Defending Against Neural Fake News by Zellers et al. presents a model for controllable text generation called Grover. This model can be used to create highly believable computer-generated news articles. The authors present this paper as a method of detecting and preventing the spread of fake news. They claim their model is 92% accurate at detecting fake news stories, partially due to artifacts that generators include in the generated text.

Grover functions in an adversarial manner:
- an “adversary” generates synthetic stories
- a “discriminator” identifies fake stories

Current generative models are fairly good at creating realistic-looking text, but largely lack the ability to be controlled via tunable parameters. In contrast, Grover models news stories as distributions like (domain, date, authors, headline, body) to be sampled from. Adversaries specify domain, date, and headline, and the generator creates the body and author as well as a more appropriate headline.

Grover samples from a joint distribution of the parts of a news article.

Grover samples from a joint distribution of the parts of a news article.

Grover is built using a transformer architecture similar to BERT and GPT. Depending on the model size, the number of parameters varies from similar to GPT to on par with GPT-2. The authors use the RealNews corpus, resulting in 120 gigabytes of total file size. Training took 2 weeks on 256 TPU v3 cores.

Grover is actually better at writing synthetic articles than humans are according to authors.

Grover is actually better at writing synthetic articles than humans are according to authors.

The results of the authors’ subjective experiments show that humans have a hard time identifying Grover-written propaganda. Using Mechanical Turk, articles were rated according to stylistic consistency, content sensibility, and overall trustworthiness. Grover, on the other hand, turns out to be a fairly good discriminator.

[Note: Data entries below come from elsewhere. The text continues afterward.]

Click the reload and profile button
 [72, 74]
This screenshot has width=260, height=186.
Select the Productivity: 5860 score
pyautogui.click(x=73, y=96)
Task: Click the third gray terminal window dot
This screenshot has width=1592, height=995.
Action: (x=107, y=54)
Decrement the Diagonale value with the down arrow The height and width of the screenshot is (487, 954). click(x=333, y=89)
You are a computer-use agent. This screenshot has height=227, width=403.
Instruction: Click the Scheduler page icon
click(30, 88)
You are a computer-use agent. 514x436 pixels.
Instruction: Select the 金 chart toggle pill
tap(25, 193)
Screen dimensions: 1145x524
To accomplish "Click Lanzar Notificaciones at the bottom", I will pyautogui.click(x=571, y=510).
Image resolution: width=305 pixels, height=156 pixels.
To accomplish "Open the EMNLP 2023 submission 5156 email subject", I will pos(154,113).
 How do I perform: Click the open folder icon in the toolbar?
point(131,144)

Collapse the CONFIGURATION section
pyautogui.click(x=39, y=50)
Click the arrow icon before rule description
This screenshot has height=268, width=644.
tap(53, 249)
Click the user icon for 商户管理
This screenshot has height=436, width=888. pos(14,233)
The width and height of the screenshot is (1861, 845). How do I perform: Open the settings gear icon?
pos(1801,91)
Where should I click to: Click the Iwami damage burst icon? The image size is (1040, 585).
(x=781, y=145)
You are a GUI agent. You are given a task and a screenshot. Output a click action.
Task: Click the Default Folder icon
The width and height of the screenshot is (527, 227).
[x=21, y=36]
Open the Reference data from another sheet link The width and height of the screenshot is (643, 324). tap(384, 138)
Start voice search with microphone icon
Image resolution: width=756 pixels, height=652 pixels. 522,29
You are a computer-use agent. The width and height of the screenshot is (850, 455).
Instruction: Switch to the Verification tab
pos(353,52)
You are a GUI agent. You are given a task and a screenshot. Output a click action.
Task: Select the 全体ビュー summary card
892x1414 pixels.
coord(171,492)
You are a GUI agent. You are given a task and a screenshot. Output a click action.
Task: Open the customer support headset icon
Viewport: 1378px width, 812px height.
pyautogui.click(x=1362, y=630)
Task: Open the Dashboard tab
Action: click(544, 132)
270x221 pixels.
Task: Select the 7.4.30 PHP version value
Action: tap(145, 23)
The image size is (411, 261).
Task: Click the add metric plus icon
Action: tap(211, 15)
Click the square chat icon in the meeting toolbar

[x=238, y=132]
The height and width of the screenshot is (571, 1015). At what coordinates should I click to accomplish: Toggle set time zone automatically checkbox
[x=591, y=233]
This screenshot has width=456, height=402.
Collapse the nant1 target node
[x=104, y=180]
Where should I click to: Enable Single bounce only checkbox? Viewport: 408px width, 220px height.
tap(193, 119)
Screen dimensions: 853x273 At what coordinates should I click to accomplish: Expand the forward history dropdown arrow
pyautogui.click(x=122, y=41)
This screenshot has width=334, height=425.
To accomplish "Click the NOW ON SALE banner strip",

The authors also tested GPT2, BERT, and FastText on the task of classifying news as human or synthetic. The researchers set up the experiment in an unpaired setting (give a human/synthetic classification for a single article) and a paired setting (determine which is the human and which is the synthetic between 2 articles). Unsurprisingly, the paired setting was far easier. Also unsurprisingly, the larger models perform better at discriminating when paired with smaller generators.

For generators of the same size, discrimination accuracy was around 90-91%.

For generators of the same size, discrimination accuracy was around 90-91%.

When comparing generator/discriminator pairs with the same numbers of parameters, classification accuracy was around 90-92%. Grover tends to leave artifacts when generating text, and this fact may be part of the reason discriminators are so good at identifying synthetic text. For one, the authors identify “exposure bias” as one of the reasons. The fact that Grover is never trained on generated text, only on human-authored articles seems to contribute to this. Perplexity also tends to vary over the length of the generated article, and depending on the sampling variance may fall out of the distribution of human language.